## TASK TO CARRY OUT:
In the entries below, repeat only the lines between those holding "Close the Subscription settings dialog" and "Image resolution: width=624", inclusive. Leave pictures out.

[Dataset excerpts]
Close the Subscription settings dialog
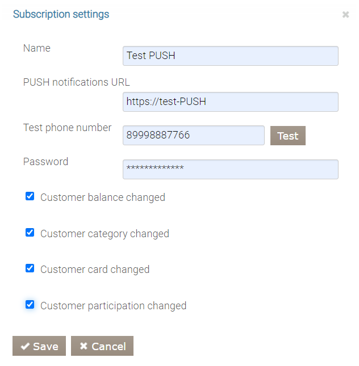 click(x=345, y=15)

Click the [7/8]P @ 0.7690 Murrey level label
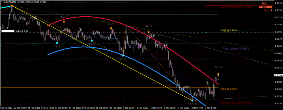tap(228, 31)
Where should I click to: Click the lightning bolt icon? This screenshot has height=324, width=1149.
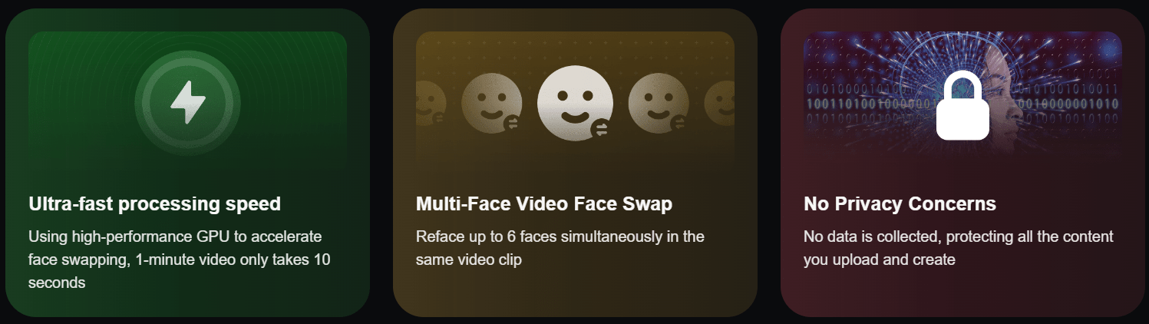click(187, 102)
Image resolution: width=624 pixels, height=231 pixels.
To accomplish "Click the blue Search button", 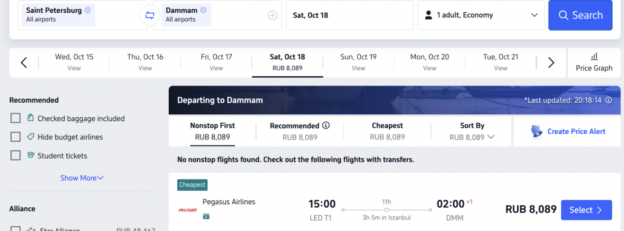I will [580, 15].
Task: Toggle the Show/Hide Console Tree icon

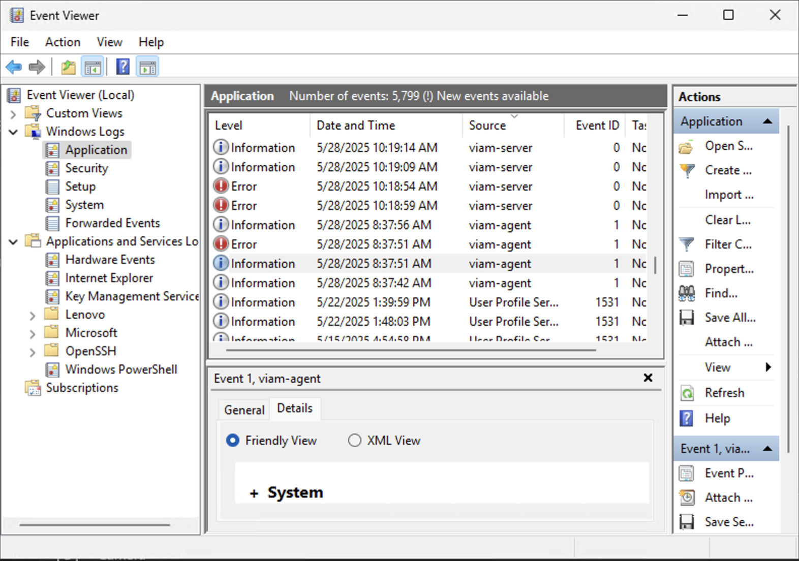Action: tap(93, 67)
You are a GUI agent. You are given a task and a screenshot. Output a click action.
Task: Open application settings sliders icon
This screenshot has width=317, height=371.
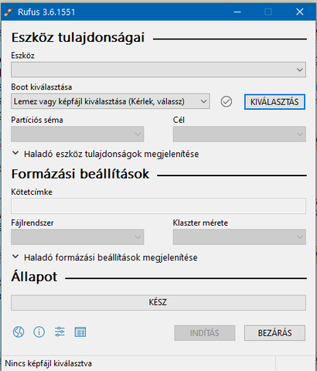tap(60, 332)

* * *

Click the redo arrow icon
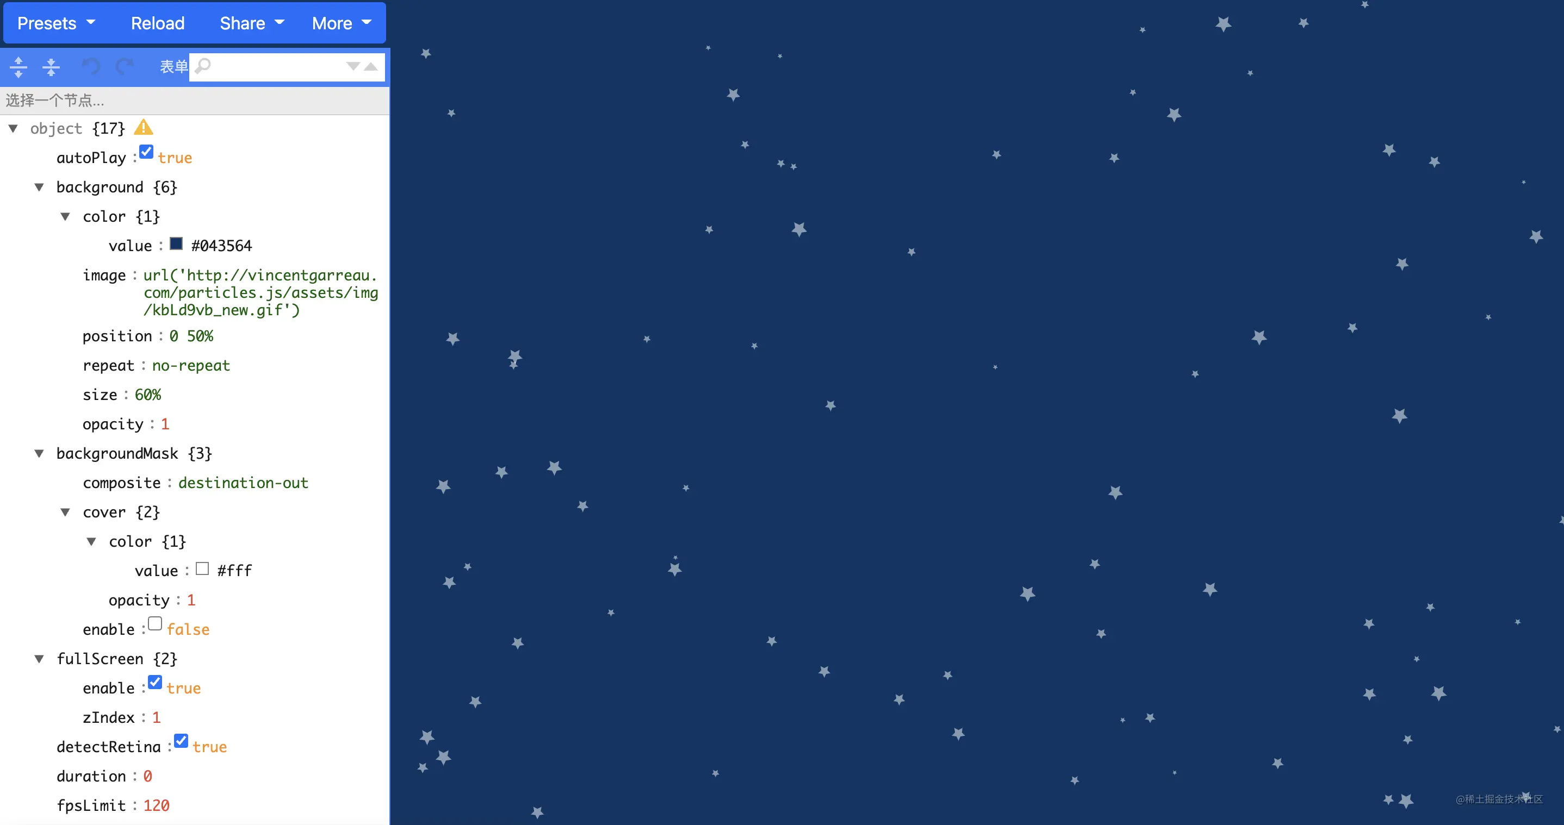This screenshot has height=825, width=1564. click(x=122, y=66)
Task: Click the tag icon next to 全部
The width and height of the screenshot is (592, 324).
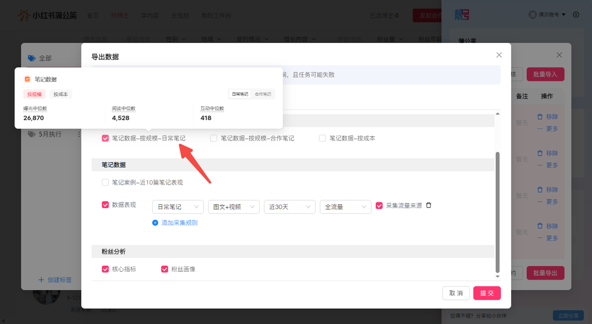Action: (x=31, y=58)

## OUTPUT OF THE EXERCISE:
Close the Subscription settings dialog
 click(x=345, y=15)

Click the [7/8]P @ 0.7690 Murrey level label
tap(228, 31)
Where should I click to: Click the lightning bolt icon? This screenshot has height=324, width=1149.
click(187, 102)
Image resolution: width=624 pixels, height=231 pixels.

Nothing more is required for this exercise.